ユニットコンビ「たりないふたり」として数々の漫才を生み出した、オードリーの若林正恭と南海キャンディーズの山里亮太の半生を基にしたドラマ「だが、情熱はある」(毎週日曜夜10:30-11:25、日本テレビ系)。6月4日放送の第9話で、オードリーの“ズレ漫才”が遂に完成。そして、「M-1」の敗者復活戦から決勝に進出して準優勝を果たしたエピソードが描かれた。若林を演じる高橋海人と春日を演じる戸塚純貴の、オードリーの漫才の完璧すぎる再現度、また、ここまでもがき苦しんだ若林がやっと報われた事などに視聴者も胸を熱くし、第9話も「#だが情熱はある」が、Twitterトレンド1位に。番組終了時点でツイート数は11万超となった。オンエア終了後も熱量は収まらず、朝6時を回る頃まで約7時間に渡り1位をキープした。(以下、ネタバレを含みます)

■若林、誰もやっていない“ズレ漫才”を“発明”

このドラマは、若林と山里の半生を基にした、“ほぼ実話”の青春サバイバルストーリー。“極度に人見知りな超ひねくれ男”(若林)と、“妬み嫉みの固まり男”(山里)、そんなたりない2人の友情物語でもないし成功物語でもないが、もがきながらも“情熱はある”人生を描いていく。

若林は、芸人仲間や放送作家から「春日のツッコミは的ハズレ」「春日はポンコツ」と言われて、春日のツッコミ間違いや噛んだ数をチェックしようと、トークライブのVTRを見返してみた。そして、春日がズレたツッコミをして、それに対して若林がツッコミ返す、というやりとりを見た若林は、「コレを漫才に生かせばいいんだ!イケる!」と、目を輝かせた。

この、誰もやっていない新しい“ズレ漫才”を“発明”した若林は、体にマグマが流れるような高揚感に包まれて興奮した。そして若林は、春日をテクノカットにして髪を7:3に分け、ピンクベストを着せて、今ではおなじみの「オードリー春日」スタイルを作り上げた。若林は、自分が「面白い!」と思った感覚を信じて、“ズレ漫才”を極める事にする。

■自信があったのに2回戦敗退…

だが、2006年の「M-1」は、まさかの2回戦で敗退。「これで売れる!」と確信するぐらい自信があった“ズレ漫才”が、ノリで出ている素人と同じ2回戦止まり…。若林は再び八方ふさがりの暗闇へ堕ちてしまった。

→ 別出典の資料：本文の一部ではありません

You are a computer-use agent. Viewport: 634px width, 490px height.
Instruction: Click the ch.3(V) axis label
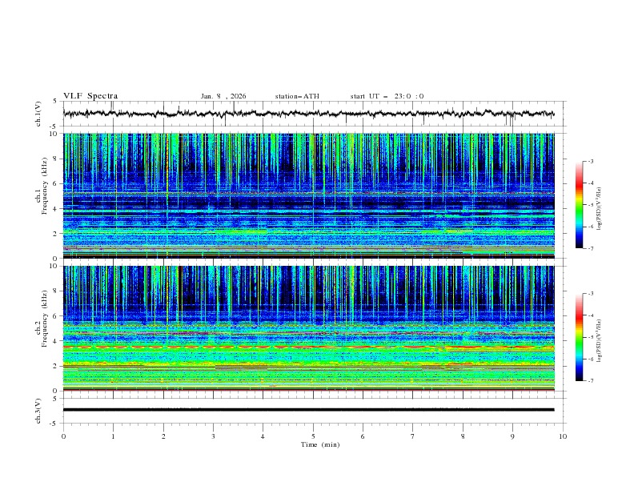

そんな若林に対して春日は言った。「“春日”は、こーゆー時ヘコんだ方がいいんですか? アタシとしては平気なんですが、“春日”は、どーなんですかね?」。「平気」…悔しいとさえ思わないのだろうか…。若林はまた、1人で辛さを抱えなければならなかった。「ホントどうしたらいいかわかんない」――そう言った若林の声は、本当に策が尽きて絶望した人間の声だった。そして、春日を見ずに「ヘコみもしねぇし、ヘコんだフリもしねぇのが、“春日”だよ」と吐き捨てて、春日の部屋を後にした。

その帰りに会ったガールフレンドの智子(中田青渚)が、いつものように「面白いです!」と言ってくれたのに、気を遣わせていると思った若林は、強い口調で「やめてよ!」と当たってしまった。そして帰宅後も、彼を慰めようと祖母がくれたエクレアを、いろんな感情が処理しきれず爆発しそうだった若林は、窓に思いっきり投げつけた。でもそれは、おばあちゃんの“優しさ”を投げつけたのと同じだ。若林は、床に落ちたエクレアの残骸を泣きながら食べた。


■若林、遂にネタを褒められて、涙

オードリーは「新人コント大会」のオーディションに出る。主催の渡辺正行は、厳しい批評もするが親身のアドバイスもしてくれるので、渡辺にネタを見てもらいたくてやって来る芸人も多くいた。“ズレ漫才”を見た渡辺は、「いいね」と言った。ボロクソに言われるだろう、と覚悟していた若林は、一瞬耳を疑った。渡辺は続けて「面白いよ。『M-1』を狙える」と告げた。初めて褒められた。若林は、春日と別れた帰り道、1人で泣いた。初めて嬉しくて泣いた。若林の笑いのセンスは、間違っていなかった。

このシーンで渡辺本人が登場し、前回の藤井青銅氏に続き、オードリーのキーパーソンの“ご本人登場”にTwitterは盛り上がった。

■オードリー、遂に敗者復活戦へ

“ズレ漫才”を続けたオードリーは、「M-1グランプリ2008」で自己最高の準決勝まで行ったが、そこで敗退。敗者復活戦で決勝進出を狙う事になった。この敗者復活戦の漫才シーンはノーカットで放送され、高橋と戸塚は、漫才のテンポ、スピード、ツッコミのタイミング、声の抑揚まで、クセの強いオードリーの漫才を完全再現し、視聴者の度肝を抜いた。

森本慎太郎、富田望生の南海キャンディーズの漫才の再現もそうだったが、ただのモノマネではなく、その時の若林と春日の想いや情熱も伝わってきた。それは演技で表せるものではなく、高橋と戸塚は“オードリー”として戦っていた。だから、こちらも本気で見入ってしまう。結果がわかってるのにドキドキして、普通に漫才を見るように大笑いして、彼らを応援して…と、2008年12月21日にタイムスリップしてしまった。

当時と違うのは、私たちは、「みんな死んじゃえ」って目をして、TVに出たすぎて車に轢かれようとして、スベリ続けて、もがき苦しんできたこれまでの若林を見てきた事。敗者復活コンビとして彼らの名前が呼ばれた時、努力が報われた瞬間、つい最近までどん底だった人生が逆転する瞬間に立ち会った気がした。Twitterには、高橋・戸塚の再現度のすごさに感嘆するコメントと共に、「号泣した」「胸がいっぱいでどうしよう」など、彼らの熱さが伝染したコメントが溢れていた。

■“春日”を通した春日俊彰

決勝を生放送しているテレビ局に向かうタクシーに乗りこむ時に、「若林さん、アタシ、“春日”してましたか?」と尋ねた春日に、「春日より“春日”だったよ」と答えた若林。今日1日、始まる前には「“春日”だから緊張してない」、終わった後は「大丈夫ですよ。“春日”が一緒でしたから」、敗者復活のコメントで「今から春日を届けにまいりますよ」と、“春日俊彰”は“オードリー春日”を通していた。

オードリーは、決勝の第1ラウンドを1位で通過し、準優勝に輝いた。この日を境に、オードリーはとんでもない大ブレイクをすることになる。そして、若林が自分と同じく「じゃない方」の山里(森本慎太郎)と出会うまで、あと少し…。